(ii.) A lover of money no money ever satisfied; and who that loved profusion ever had sufficient income? Another instance of the evanescent.


(10.) Loving silver (the Masorets point as a participle, but however correct this may be, the participial notion is in Ecclesiastes apparently not so prominent, as it is when the poel is used written full) not satisfies (i.e. as the nominative follows, ‘shall not be satisfied with’) silver (silver is doubled here, and used of course in the sense of money——the meaning being that ‘a lover of money no money ever satisfies’), and who loving in a multitude (i.e. setting his desires in a multitude of goods, or anything else) not (but the LXX. in place of לא possibly read לוֹ, ‘to him,’ and this makes far better and more pungent sense——‘to him’ emphatic will then be the meaning) a revenue (Numbers xviii. 30, Deuteronomy xxxiii. 14, Proverbs iii. 14, xviii. 20; or, still better, for the word is derived from the root בוא, ‘to come,’ ‘an income.’ Thus it is seen that the two clauses are aimed respectively against niggardliness and extravagance.
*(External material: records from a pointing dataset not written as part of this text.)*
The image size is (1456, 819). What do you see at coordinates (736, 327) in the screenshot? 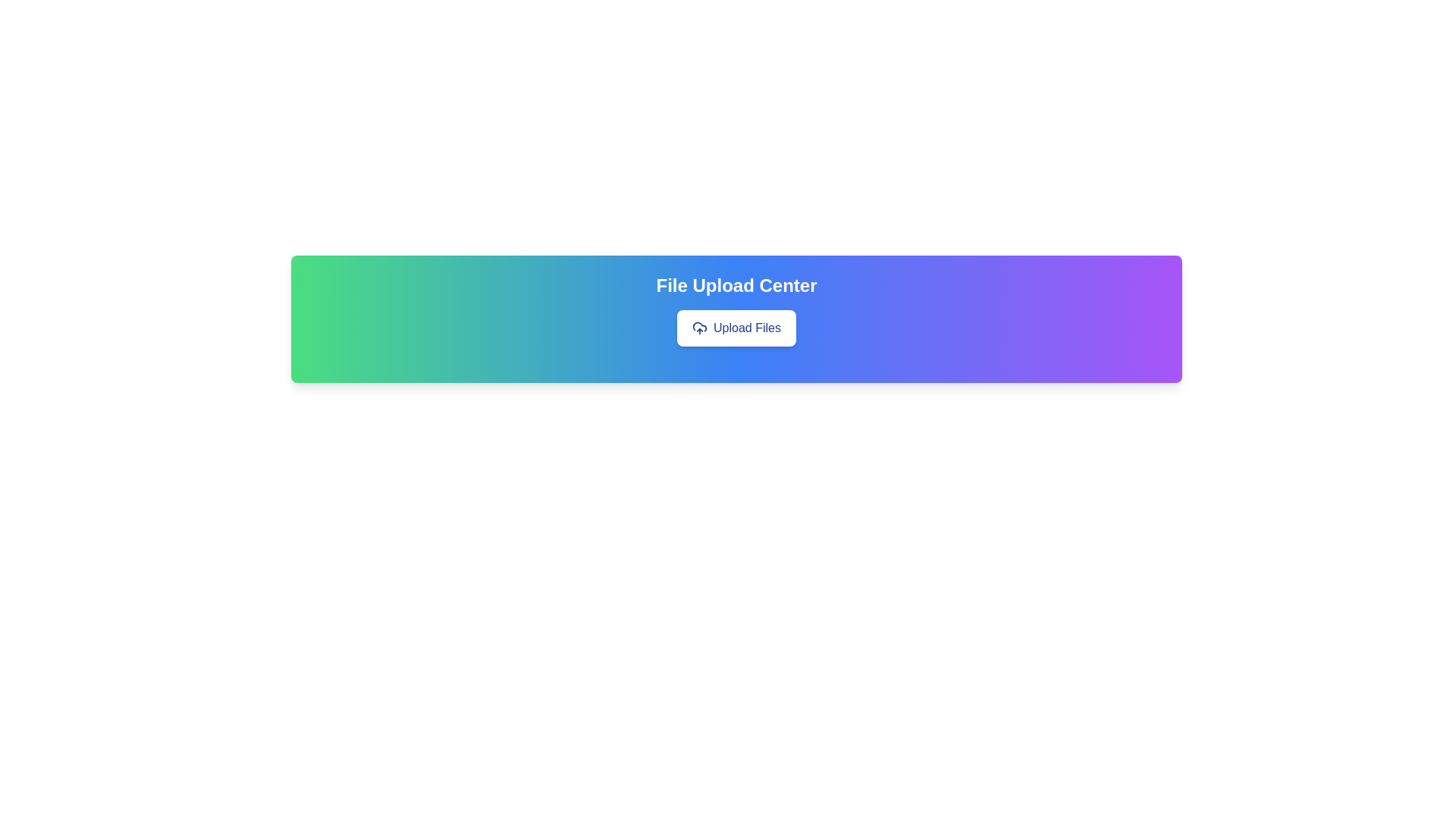
I see `the button with an integrated label and icon` at bounding box center [736, 327].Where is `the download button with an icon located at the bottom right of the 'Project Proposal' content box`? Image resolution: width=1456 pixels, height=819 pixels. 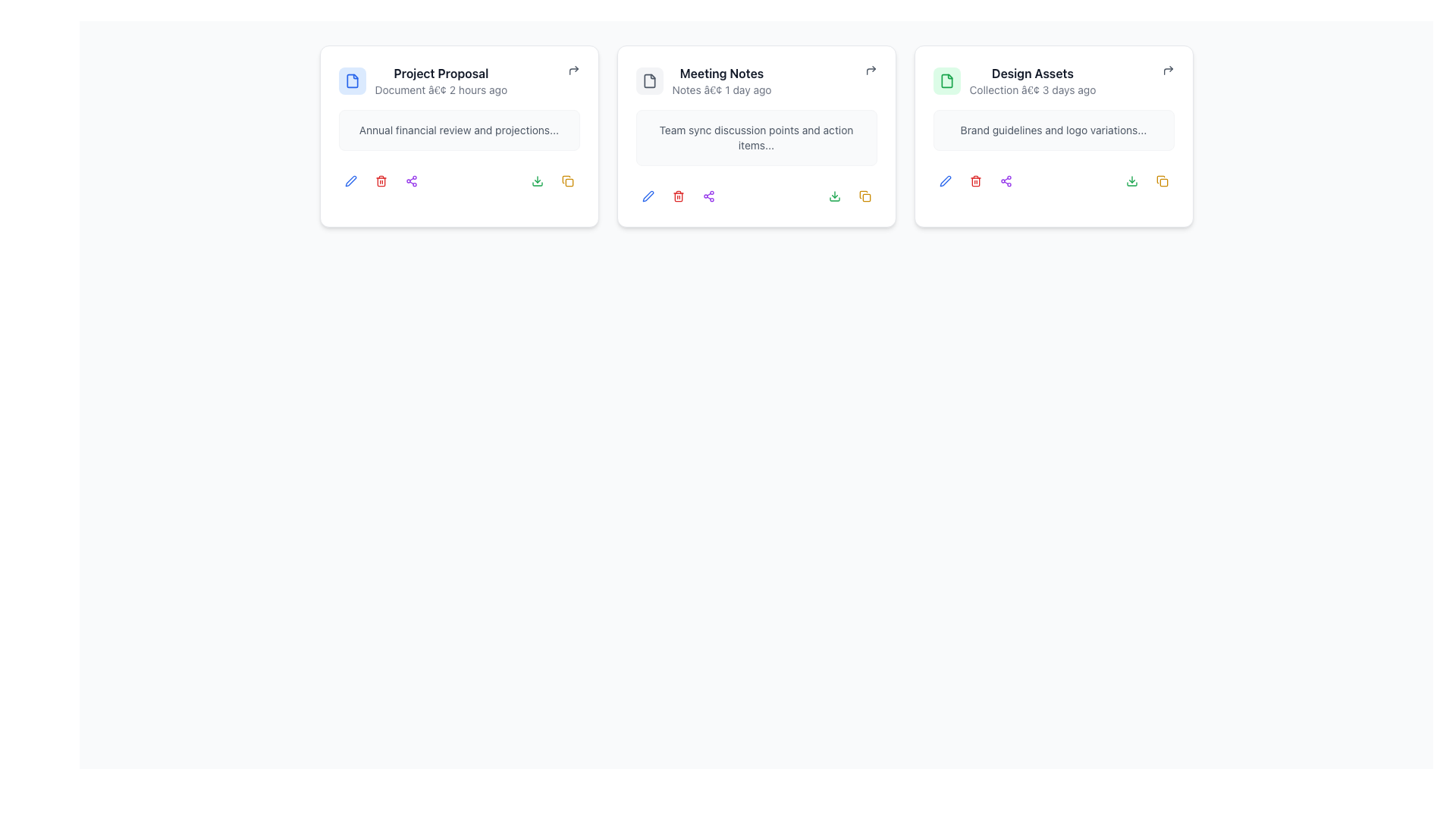 the download button with an icon located at the bottom right of the 'Project Proposal' content box is located at coordinates (537, 180).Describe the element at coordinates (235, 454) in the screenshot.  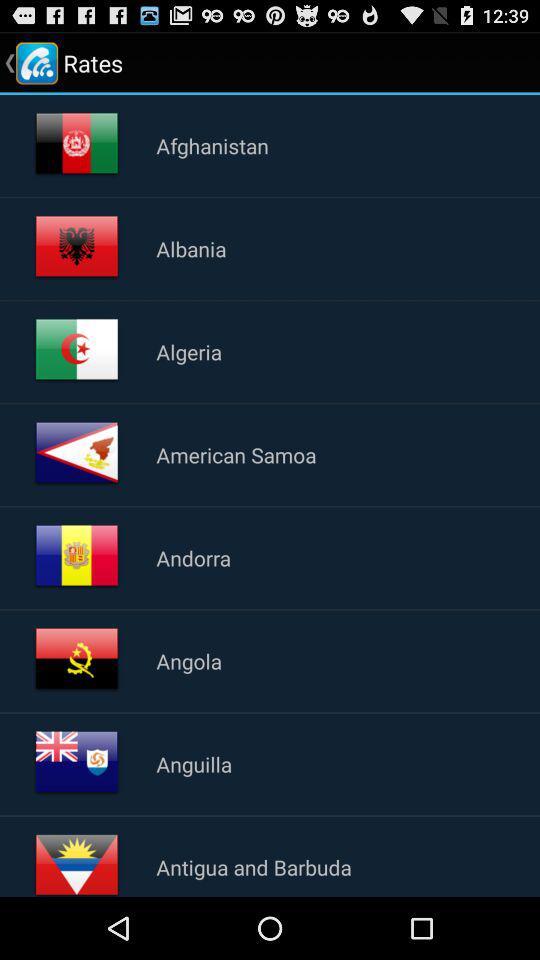
I see `item above the andorra icon` at that location.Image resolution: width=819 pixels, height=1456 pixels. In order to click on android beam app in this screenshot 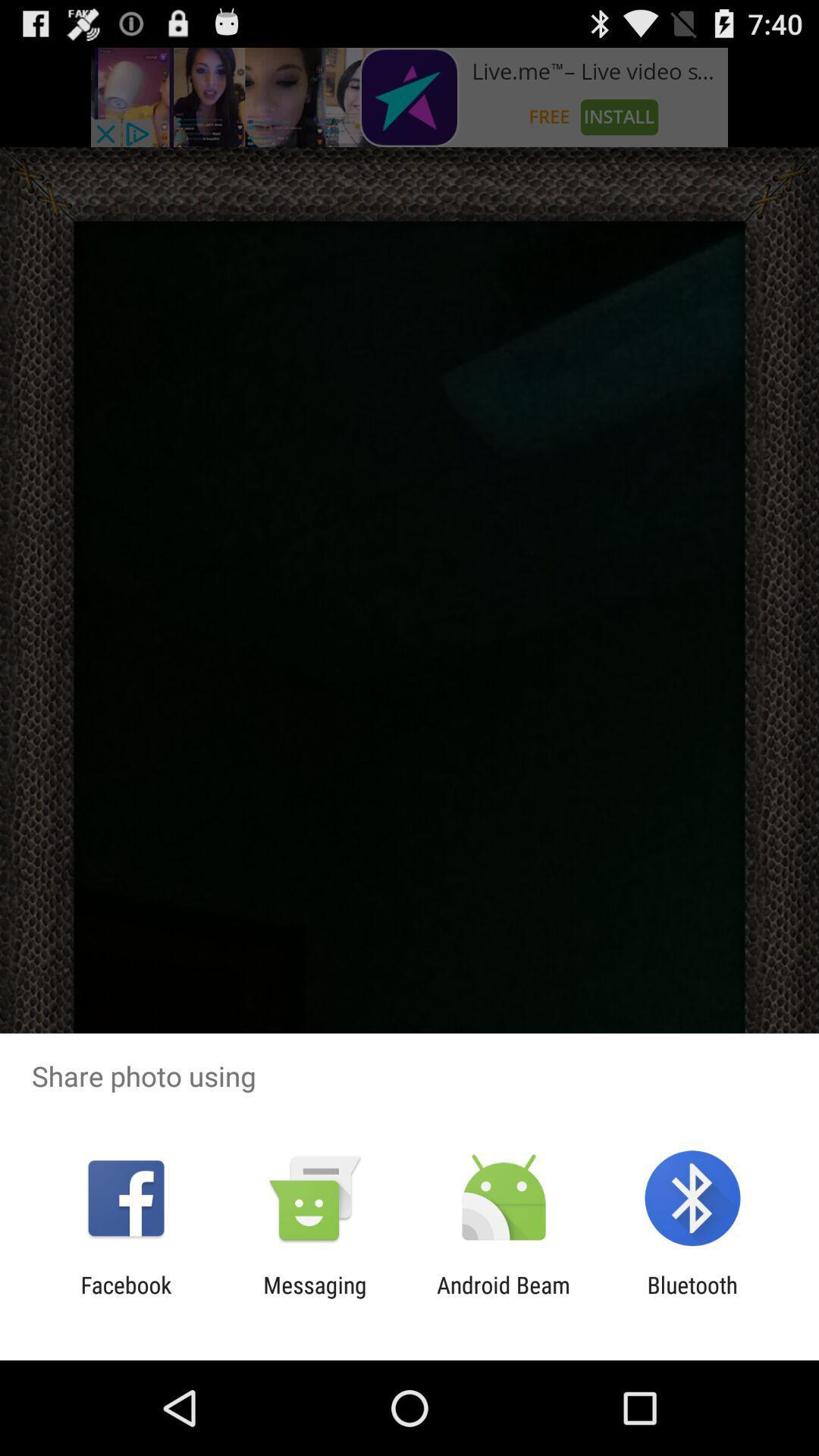, I will do `click(504, 1298)`.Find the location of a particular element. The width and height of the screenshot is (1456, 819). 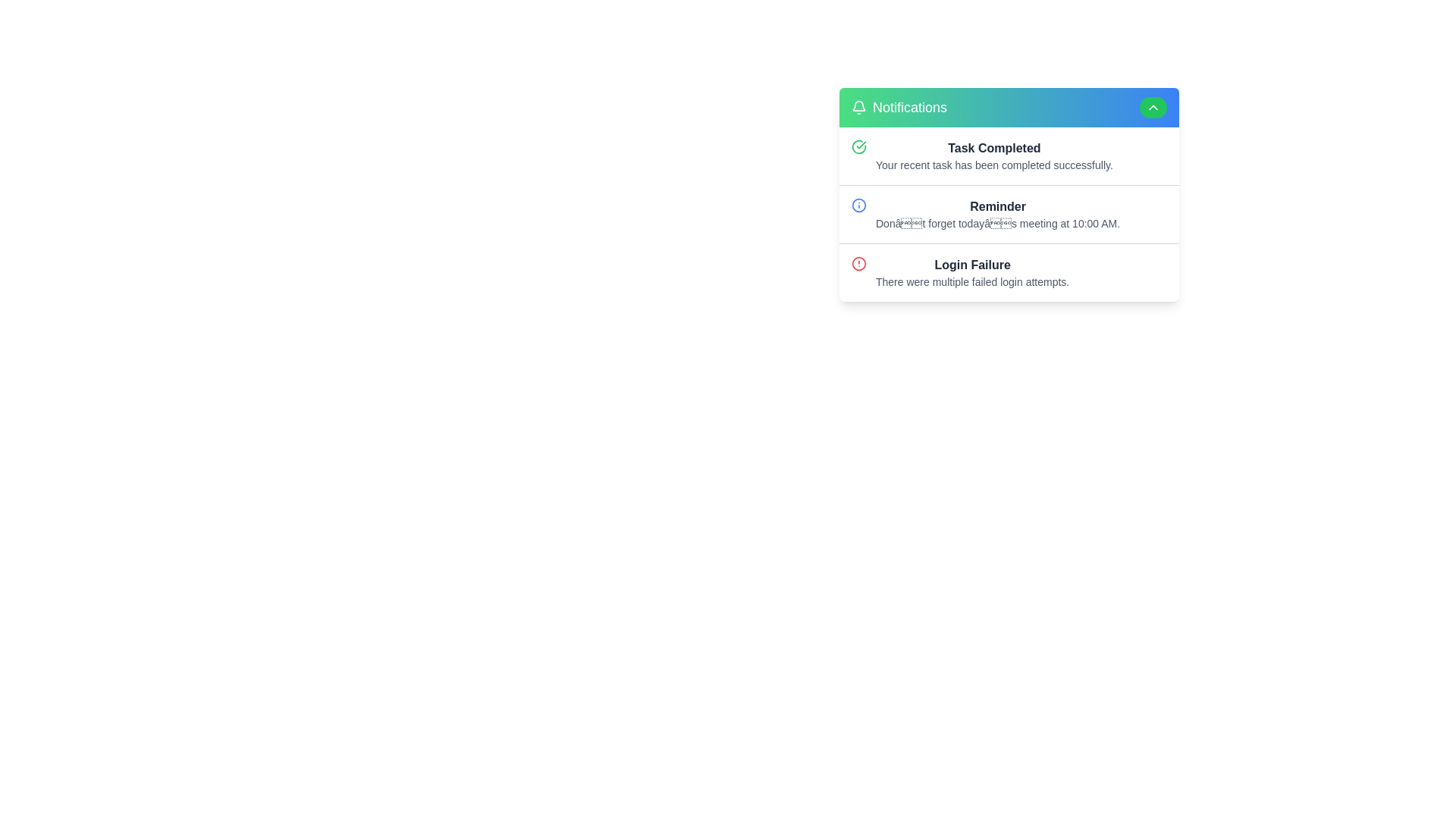

the interactive button located at the top-right corner of the 'Notifications' header section is located at coordinates (1153, 107).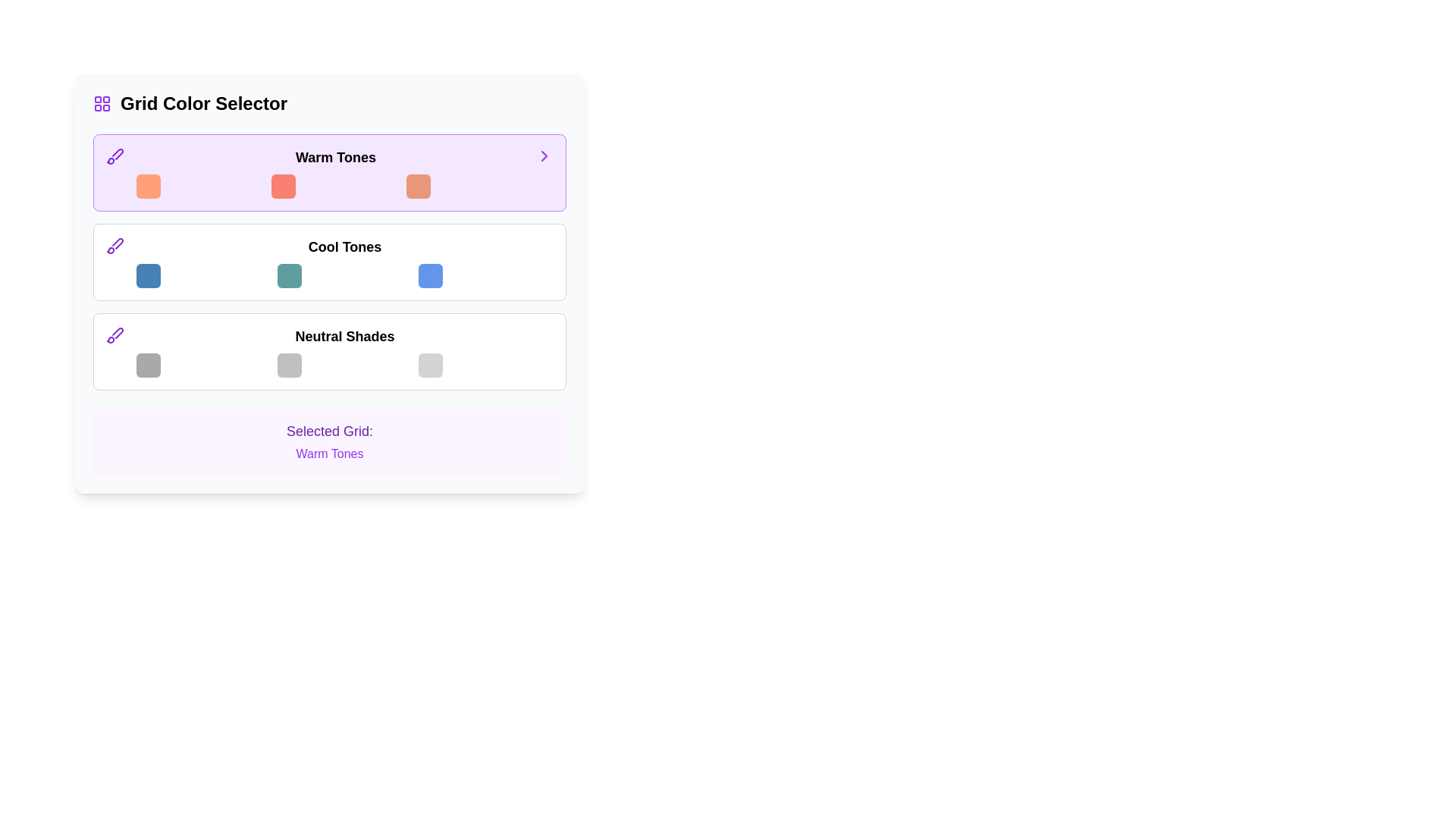 The image size is (1456, 819). Describe the element at coordinates (344, 351) in the screenshot. I see `an individual color button within the 'Neutral Shades' Labeled Color Selection Grid, which is located below the 'Warm Tones' and 'Cool Tones' sections` at that location.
The miser and the spendthrift both never have enough); also this is vanity (another instance of the transitory and evanescent, as indeed it is, because these riches look satisfactory and are not).


11 When goods increase, they are increased that eat them: and what good is there to the owners thereof, saving the beholding of them with their eyes?

(iii.) As property increases, so increases consumption too; and what success then has ownership, but just the right of beholding it?


(11.) In the multitudes of the good (an abstract, with the article, and hence the meaning is ‘In the very increase of the property itself, and as it increases,’ this being the meaning of the plural, which is distributive) multiply the eatings of it (or, for the ה may be considered paragogic, and so making, as it were, an abstract of the poel participle, ‘consumers’), and what is the success (כשרון, see [ii. 21], references) to the owners of it (i.e. to ownership), except seeing (ראית, this the Masorets alter to ראות, but unnecessarily, for there is a slight difference in the sense here, which will account for the unusual grammatical form; a causative or hiphil notion is implied by it; hence the LXX. ἀρχὴ τοῦ ὁρᾶν, ‘the priority to see,’) his eyes? (i.e. each one with his eyes, singular following plural).


12 The sleep of a labouring man is sweet, whether he eat little or much: but the abundance of the rich will not suffer him to sleep.